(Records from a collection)
........
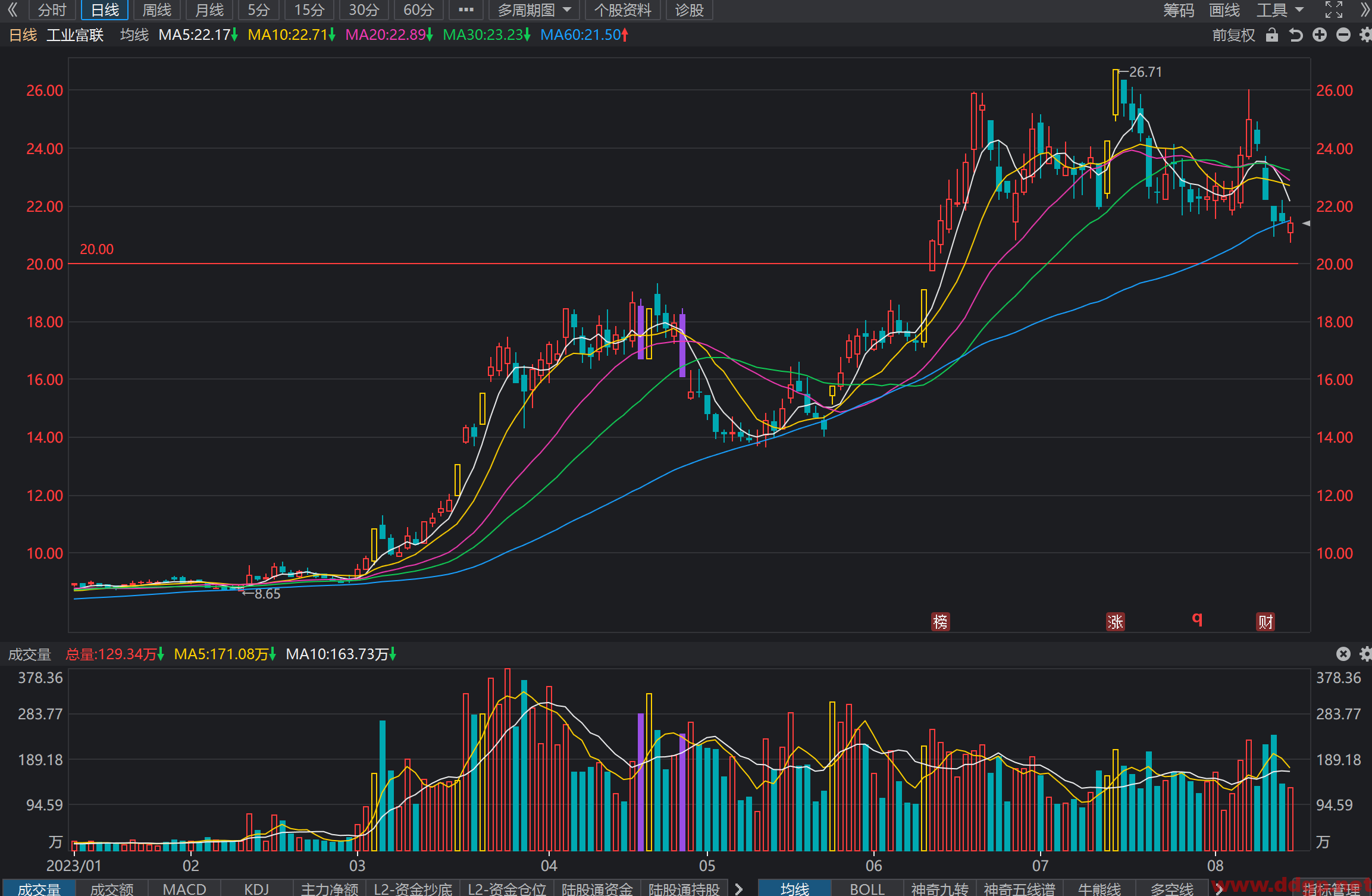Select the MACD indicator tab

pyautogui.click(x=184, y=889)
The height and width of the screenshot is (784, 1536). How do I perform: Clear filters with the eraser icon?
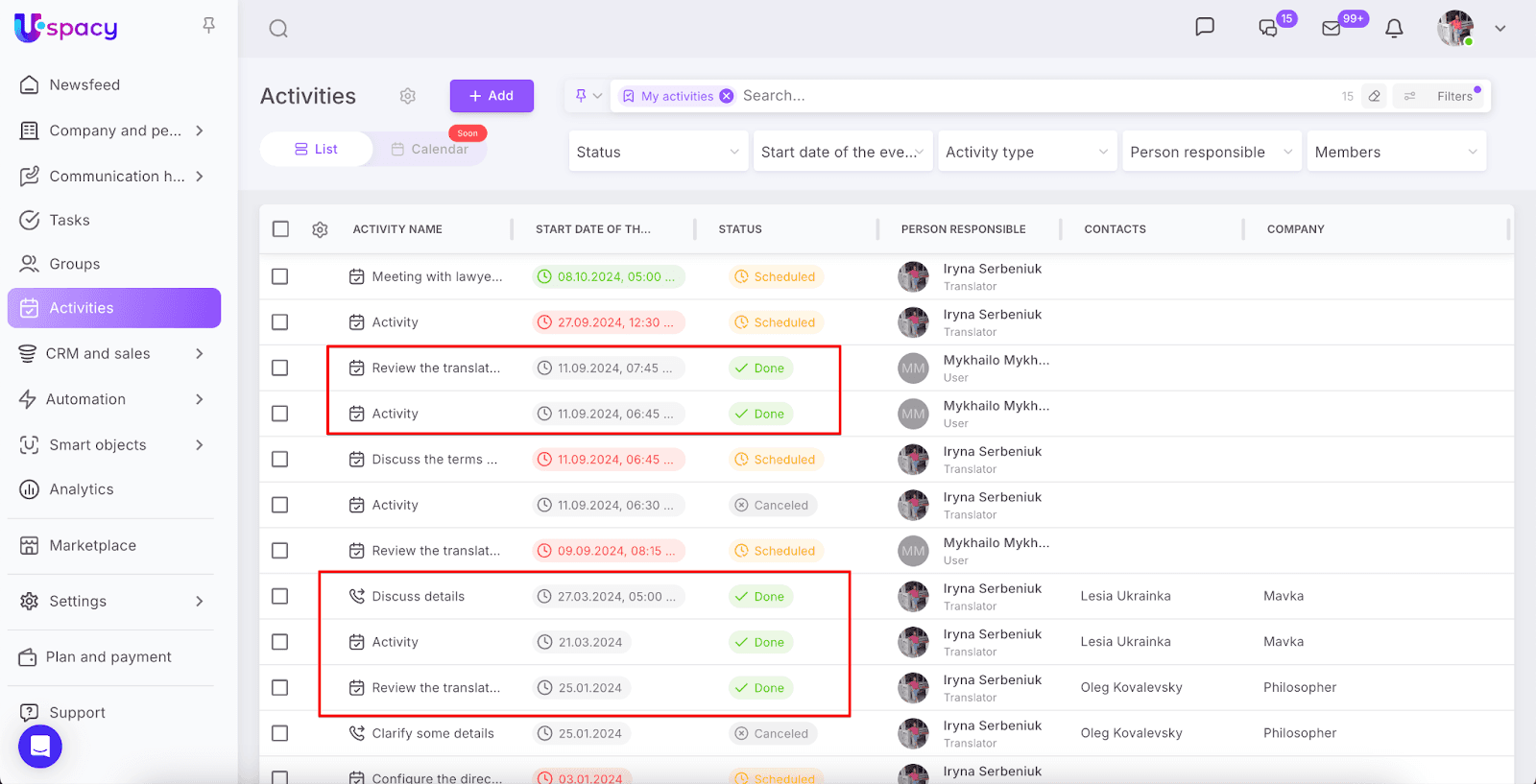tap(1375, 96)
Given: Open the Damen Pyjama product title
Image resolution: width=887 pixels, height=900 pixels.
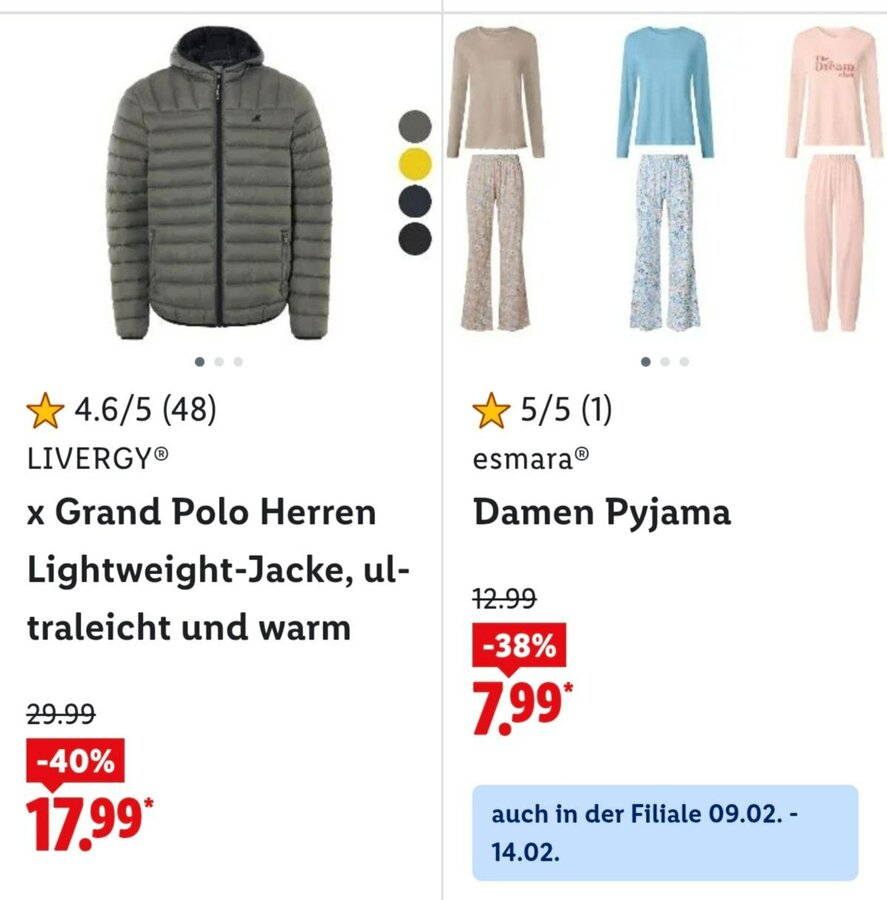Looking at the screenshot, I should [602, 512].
........
**Try it**
Transcribe the lines that run from the line bearing "Given: Open the Damen Pyjama product title" through the last line of the data. Keep the wording exact and leave out every picture.

**Answer to this exercise**
Given: Open the Damen Pyjama product title
Image resolution: width=887 pixels, height=900 pixels.
Looking at the screenshot, I should [602, 512].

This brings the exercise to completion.